If you're new to breastfeeding, then it's only natural to have a million questions about the whole process. For instance, how do you know the signs that you don't have a low milk supply? Plenty of breastfeeding newbies wonder about supply from time to time.
For starters, it's important to remember that most breastfeeding people do produce an adequate supply.
"Many people think they have low milk supply, when in fact they have a normal supply," Briana Violand, an International Board Certified Lactation Consultant (IBCLC) and Certified Lactation Counselor (CLC) with Northcoast Lactation & Sleep Services, LLC, tells Romper.
Still, if you're concerned about milk supply, then definitely reach out to health experts for help.
"Please see your baby’s pediatrician or IBCLC if you have any doubt about breastfeeding and/or if your baby is not gaining weight appropriately," says Violand. It's even a good idea to have a similar meeting prenatally. Health conditions such as truly inverted nipples, insufficient glandular tissue in the breasts, breast surgeries, spinal cord injuries, and possible hormonal issues can lead to milk supply problems, as Violand further explains.
Plus, even if you do wind up having milk supply issues, many breastfeeding options are still available.

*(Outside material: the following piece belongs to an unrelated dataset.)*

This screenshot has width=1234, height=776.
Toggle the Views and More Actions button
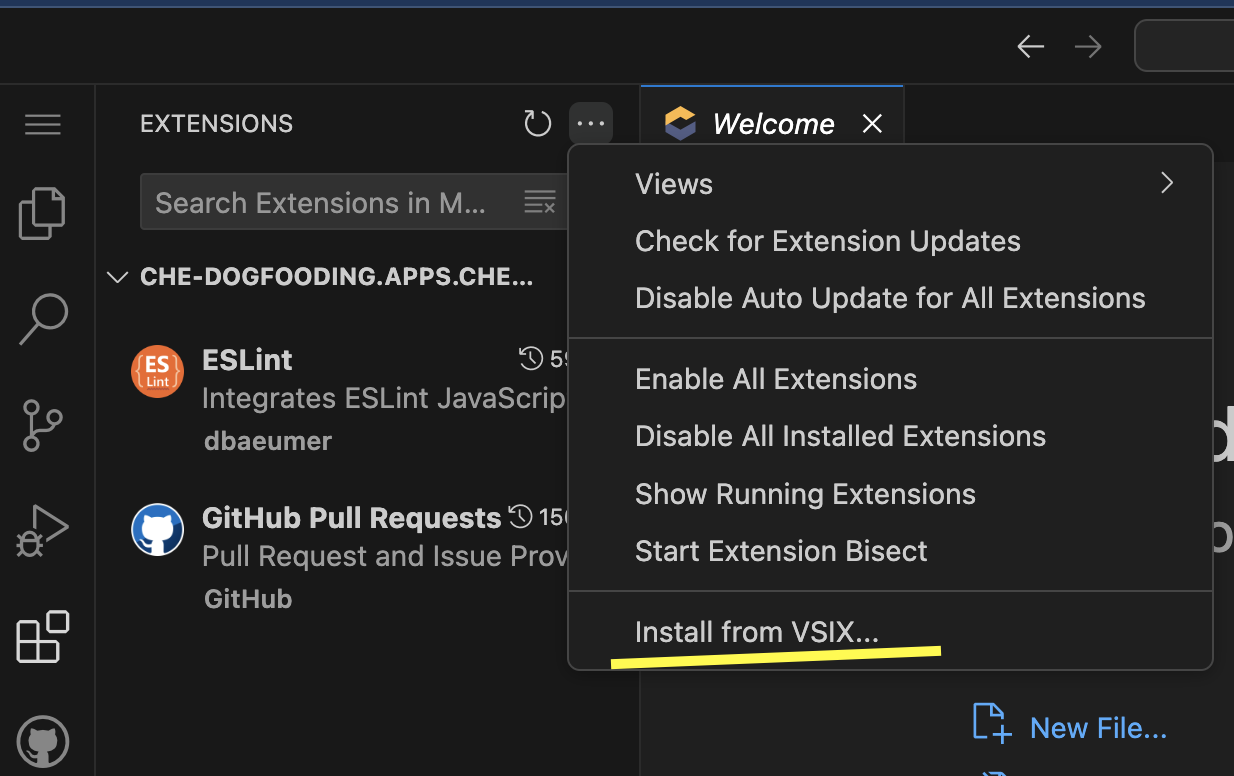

"Breastfeeding doesn't have to be all or nothing," Danielle Downs Spradlin, IBCLC and CLC with Oasis Lactation Services, tells Romper. Spradlin is also a licensed Neonatal Oral-Motor Assessment Scale (NOMAS) and Blomberg Rhythmic Movement Training (BRMT) professional.
"Parents can learn techniques, work with their healthcare team, and learn safe supplementation strategies if needed," Spradlin adds. Supplementation, human donor milk, and even dry nursing are options for many families, she explains.